Gold & US$ is chapter II of the Gold Drivers Report 2005. It discusses the forces dragging down the US$. The US is facing a Current Account Deficit exceeding 6% of GDP which raises many alarm bells. The US economy is addicted to an inflow of $2 billion dollars every single working day. This is simply not sustainable since it requires almost 80% of world savings. FED officials are pointing towards a lower dollar. Foreign Central Banks just started selling US dollars in order to diversify its currency reserves. A Dollar devaluation seems to be inevitable and  is very Gold friendly since Gold is still a monetary asset and trades like a currency. If the Dollar goes so will Gold but in opposite direction.
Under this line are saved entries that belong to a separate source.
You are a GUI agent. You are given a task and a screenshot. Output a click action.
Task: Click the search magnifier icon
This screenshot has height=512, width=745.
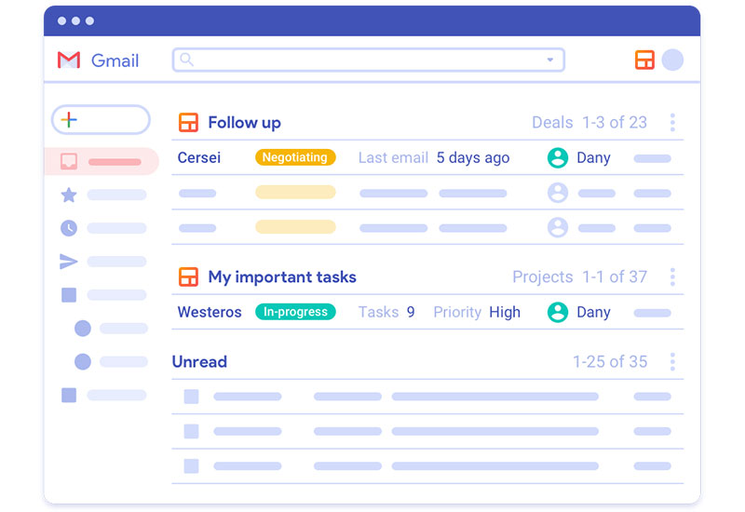coord(187,60)
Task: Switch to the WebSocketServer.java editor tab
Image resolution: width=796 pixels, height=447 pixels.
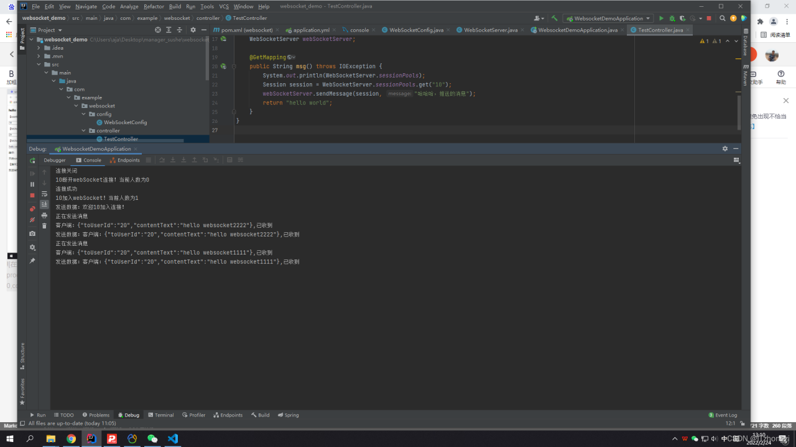Action: (x=490, y=30)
The 30-year long-term chart [right] says it all. A falling dollar will prop up the price of Gold. OK you'll say but why should the dollar fall? Didn't Dick Cheney said that deficits don't matter and that the world is happy to finance these deficits?

Sure he did, and yes, it wasn't and still isn't in the interest of the Asian countries to see the dollar crashing. It would severely hurt their own economies but a simple calculation learns that the dollar simply has to fall. Again, in order to finance the current account deficit an inflow of about $2 billion is required every single working day. This is about 80% of world savings. You don't have to be a genius in order to understand that this can't go above 100% and we're getting close to that at an alarmingly high speed. That's why FED officials are pointing towards lower dollar levels down the road: President of the Dallas Fed, Robert McTeer is straight forward. He said:

 "over time, there is only one direction for the dollar to go - lower." END.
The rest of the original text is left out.